GIVEN TEXT:
----------------

SEC adopts carve-out from the auditor attestation requirement of SOX 404(b) for low-revenue companies
On March 12, the SEC voted (by a vote of three to one, with Commissioner Allison Lee dissenting) to approve amendments to the accelerated filer and large accelerated filer definitions to provide a narrow carve-out for companies that qualify as smaller reporting companies (SRCs) and reported less than $100 million in annual revenues in the most recent fiscal year for which audited financial statements were available. Most significantly, under the final amendments, companies qualifying for the carve-out will no longer be subject to the SOX 404(b) requirement to have an auditor attestation report on internal control over financial reporting (ICFR), a requirement that applies to accelerated and large accelerated filers. In adopting these amendments, the SEC said that the amendments will “more appropriately tailor the types of issuers that are included in the definitions, thereby reducing unnecessary burdens and compliance costs for certain smaller issuers while maintaining investor protections. The amendments are consistent with the Commission’s and Congress’s historical practice of providing scaled disclosure and other accommodations to reduce unnecessary burdens for new and smaller issuers.” The new rules will become effective 30 days after publication in the Federal Register.
Guidance provides regulatory flexibility regarding annual meetings
Today, in light of the spread of COVID-19, the SEC announced new Corp Fin staff guidance regarding annual meetings. Because of limitations on the ability to hold in-person annual meetings as a result of health and travel concerns, the staff guidance “provides regulatory flexibility to companies seeking to change the date and location of the meetings and use new technologies, such as ‘virtual’ shareholder meetings that avoid the need for in-person shareholder attendance, while at the same time ensuring that shareholders and other market participants are informed of any changes.”
From “Who’s Who to who’s he”—should a former CEO stay on the board?
Should a CEO that retires or otherwise steps down from his or her position remain on the board as Chair or, as seems to be a recent trend, even as Executive Chair? That’s the question discussed in this article from Fortune. Probably, we can all think of examples of former CEOs who, for one reason or another, don’t entirely cut their ties, and instead become board members or executive chairs. Sometimes it’s strictly to assist in the transition on a short-term basis; sometimes it’s because stepping away created a “psychological crisis” for the former top dog: “They’re leaving behind power, fame, income, even their identity—as one ex-CEO put it, ‘You’re going from Who’s Who to who’s he?’” In any event, suggested the author, it’s typically a call for the board to make, taking into account this question: will the appointment be for the benefit of the shareholders or the former CEO?

----------------

DATA PROVIDED:
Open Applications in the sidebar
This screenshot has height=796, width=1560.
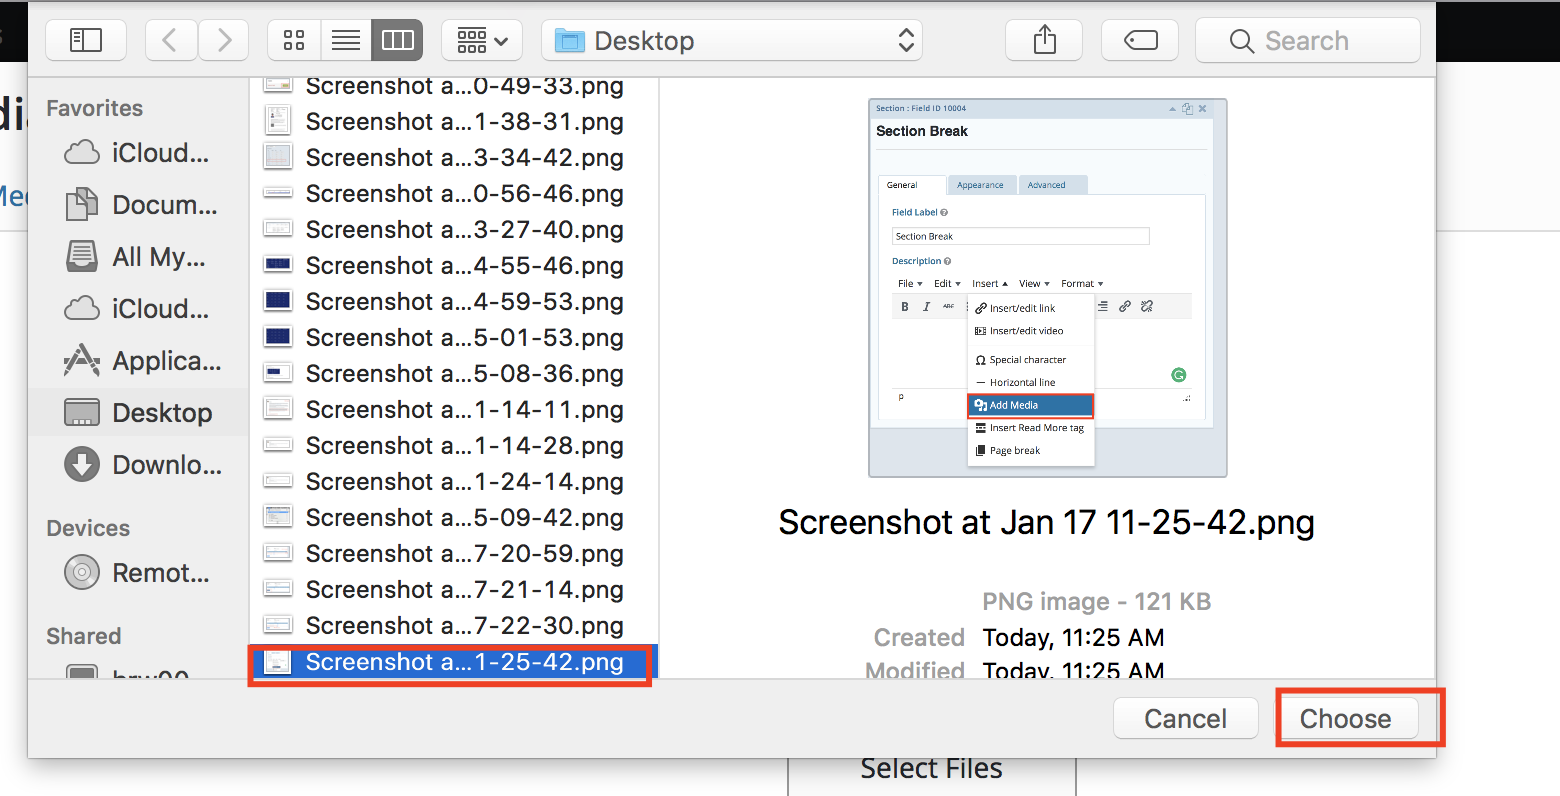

----------------

WHAT TO PRODUCE: Copy the governance text between "Should a CEO" and "the former CEO?", inclusive, and substitute "stockholders" for "shareholders".

RESULT FOR THIS EXERCISE:
Should a CEO that retires or otherwise steps down from his or her position remain on the board as Chair or, as seems to be a recent trend, even as Executive Chair? That’s the question discussed in this article from Fortune. Probably, we can all think of examples of former CEOs who, for one reason or another, don’t entirely cut their ties, and instead become board members or executive chairs. Sometimes it’s strictly to assist in the transition on a short-term basis; sometimes it’s because stepping away created a “psychological crisis” for the former top dog: “They’re leaving behind power, fame, income, even their identity—as one ex-CEO put it, ‘You’re going from Who’s Who to who’s he?’” In any event, suggested the author, it’s typically a call for the board to make, taking into account this question: will the appointment be for the benefit of the stockholders or the former CEO?